Three for Five II

“How long did it take for you to make this?”

Most people ask me this question when they look at my drawings. It is hard to say how long it takes. I do not finish them in one sitting. I start, stop, start, and then repeat. It gets even worse. I have been known to finish a drawing, erase it all, start again, finish a drawing, erase it, and draw it yet again. I am a sucker for punishment.

Don’t you believe me? Let me prove it to you.

DSCF2026-357x500

This was the first of many stages that were erased or covered up with gesso or more drawing to create pentimento. I regret erasing this drawing, but I did it nonetheless.

DSCF3496

No other photo remains of this middle panel. I erased most of the green and purple drawing, covered it with gesso, and made this version. It did work as a triptych but it was too illustrative for me. That is not necessarily a bad thing, but it was not what I wanted. I erased the middle panel, but I still have the ones on the left and the right.

DSCF3817

DSCF3820

I actually did a third drawing. The underlying layers created one difficulty after another. Since I used gesso on top of a light layer of grease left by the colour pigments and then used washes on top of that, it started peeling as I was working and more so when I was almost finished the third version. I peeled off all of the second layer of gesso and redid the drawing, so technically I drew four versions! I must have been insane.

IMG_1560

This was the end result. It has more layers and is much more complex in its vibrancy than earlier drawings. It is really difficult to photograph, too!

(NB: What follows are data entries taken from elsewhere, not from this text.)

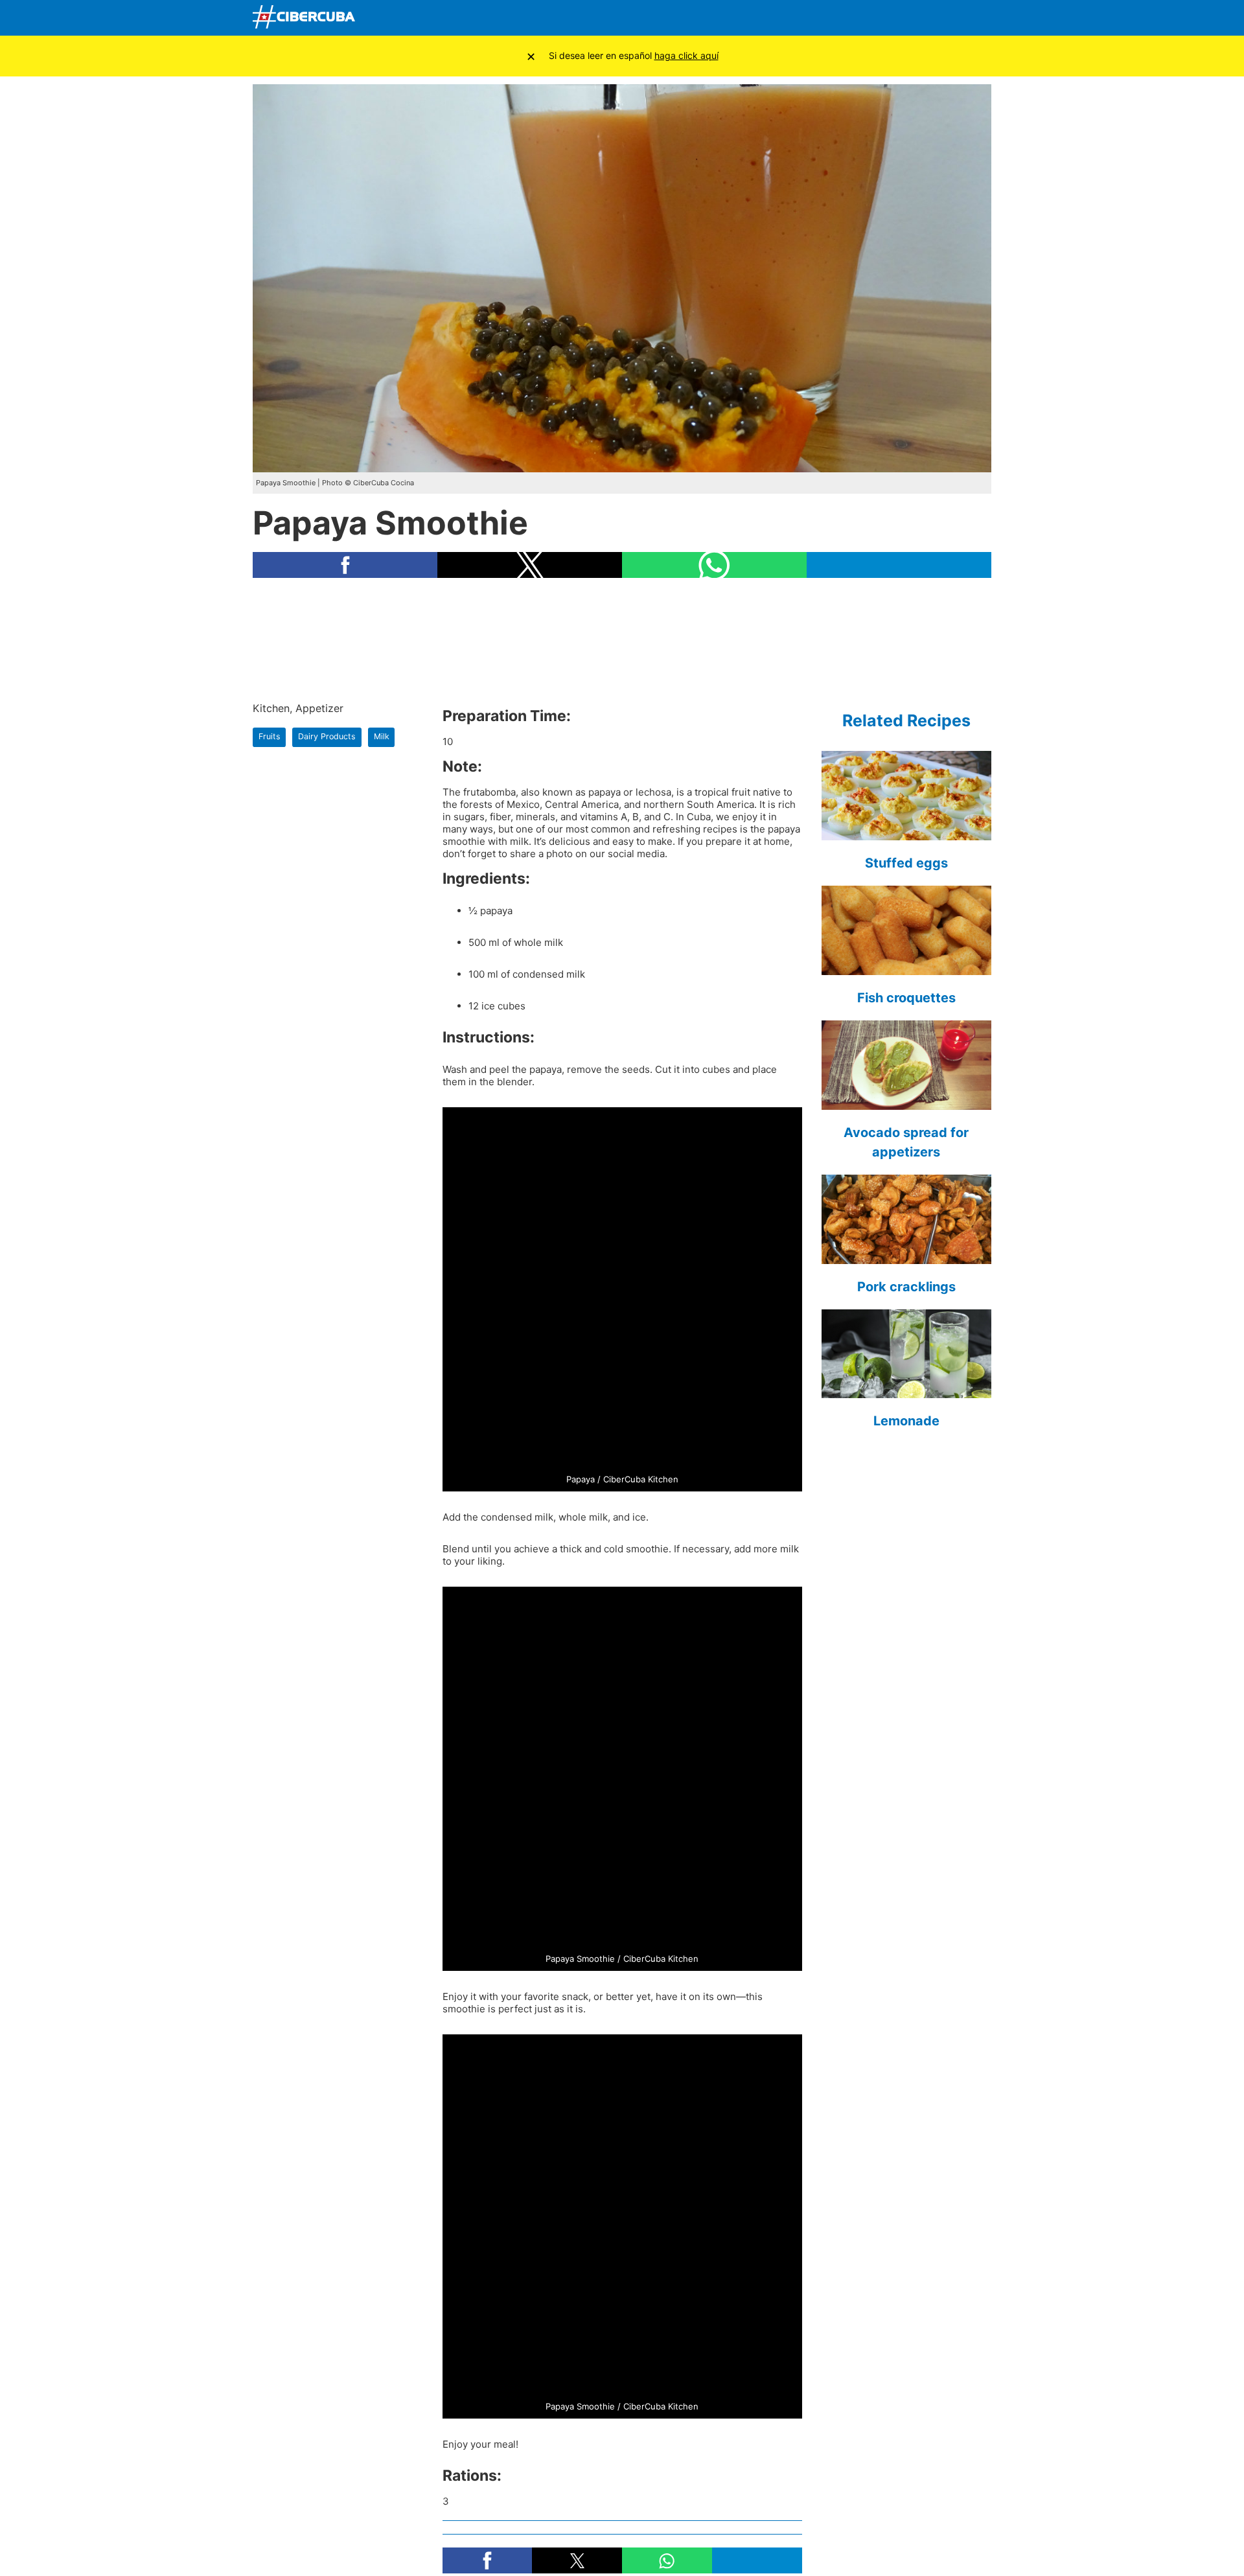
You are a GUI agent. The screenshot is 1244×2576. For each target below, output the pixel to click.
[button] (345, 565)
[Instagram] (977, 18)
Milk (381, 736)
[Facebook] (856, 18)
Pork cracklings (906, 1286)
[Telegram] (947, 18)
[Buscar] (826, 17)
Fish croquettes (906, 998)
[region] (622, 639)
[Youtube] (916, 18)
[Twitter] (886, 18)
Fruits (270, 736)
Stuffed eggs (906, 863)
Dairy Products (327, 736)
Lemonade (906, 1421)
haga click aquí (686, 55)
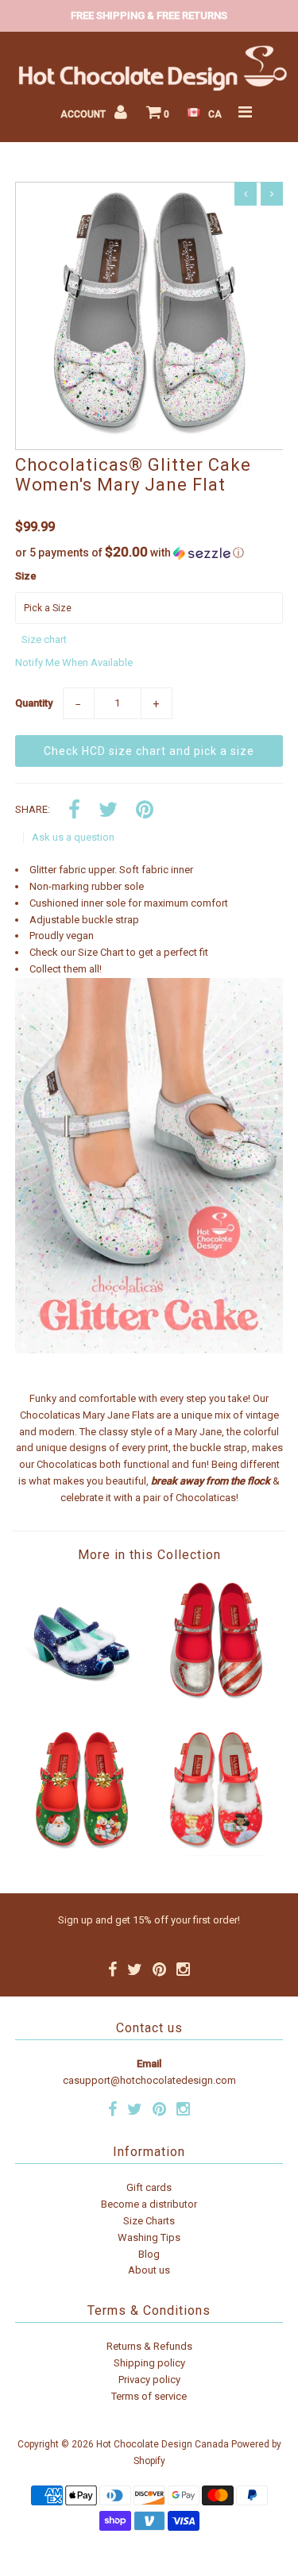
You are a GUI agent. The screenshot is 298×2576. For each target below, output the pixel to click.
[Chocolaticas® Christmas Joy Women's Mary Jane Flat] (81, 1852)
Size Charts (149, 2221)
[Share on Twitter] (108, 810)
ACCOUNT (84, 114)
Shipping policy (149, 2363)
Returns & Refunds (149, 2346)
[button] (149, 552)
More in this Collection (149, 1554)
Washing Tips (149, 2237)
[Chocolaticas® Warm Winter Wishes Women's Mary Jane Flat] (216, 1852)
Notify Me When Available (74, 662)
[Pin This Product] (144, 810)
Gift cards (149, 2187)
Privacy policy (149, 2379)
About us (149, 2270)
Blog (149, 2254)
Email (149, 2064)
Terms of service (149, 2396)
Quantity (33, 703)
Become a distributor (149, 2204)
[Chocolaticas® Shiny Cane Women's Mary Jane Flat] (216, 1703)
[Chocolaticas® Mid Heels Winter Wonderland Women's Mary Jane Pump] (81, 1703)
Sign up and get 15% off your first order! (149, 1920)
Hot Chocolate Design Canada (162, 2444)
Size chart (44, 639)
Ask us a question (73, 837)
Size (26, 576)
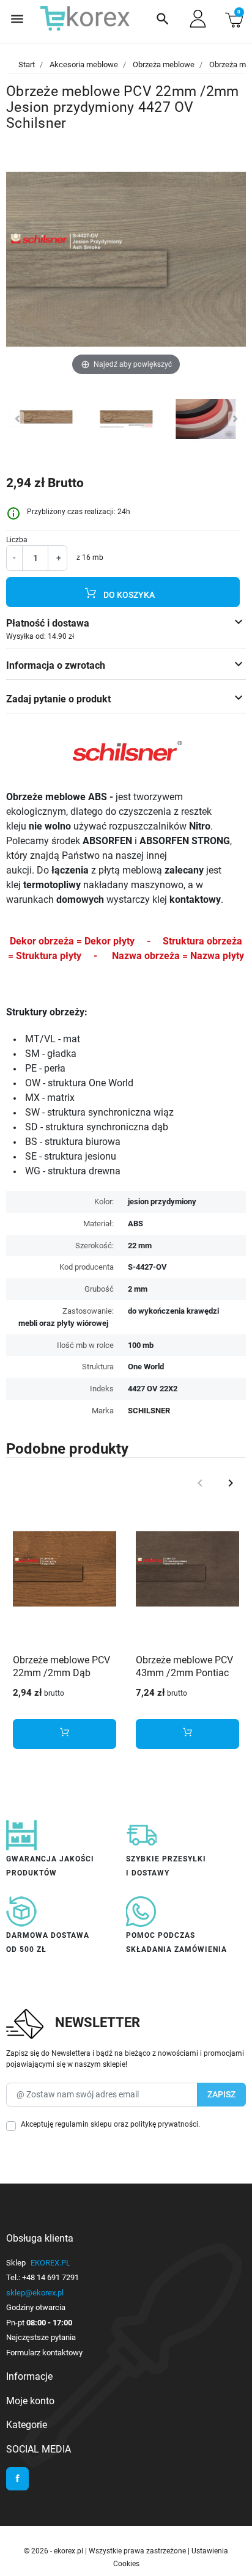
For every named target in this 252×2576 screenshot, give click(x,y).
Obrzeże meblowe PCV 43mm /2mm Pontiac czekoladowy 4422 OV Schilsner (184, 1679)
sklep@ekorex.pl (35, 2292)
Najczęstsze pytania (41, 2337)
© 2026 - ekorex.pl (54, 2551)
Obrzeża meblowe (164, 64)
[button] (163, 19)
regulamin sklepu (83, 2124)
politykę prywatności (164, 2124)
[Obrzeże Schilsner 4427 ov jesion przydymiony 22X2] (46, 421)
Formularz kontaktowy (44, 2352)
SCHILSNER (149, 1410)
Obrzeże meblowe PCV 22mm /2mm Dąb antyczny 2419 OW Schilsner (61, 1679)
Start (26, 64)
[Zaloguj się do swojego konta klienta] (198, 19)
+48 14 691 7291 (50, 2277)
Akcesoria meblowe (84, 64)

Why end up with one drawing when I could have had four? I am a sucker for punishment. Each one is an experiment. I also used pentimento to develop some richness. What is pentimento? The dictionary defines it as a trace of an earlier painting beneath a layer or layers of colour. I remember how my basic design professor, Juan Gomez Peralez, explained it. When you erase a pencil line on a piece of paper, you might think that you have erased it but something remains. It might be an indentation, a smudge, or a slight remnant of colour. This will then continue to exist underneath whatever is placed upon it and possibly enrich what comes next. It adds flavour or depth.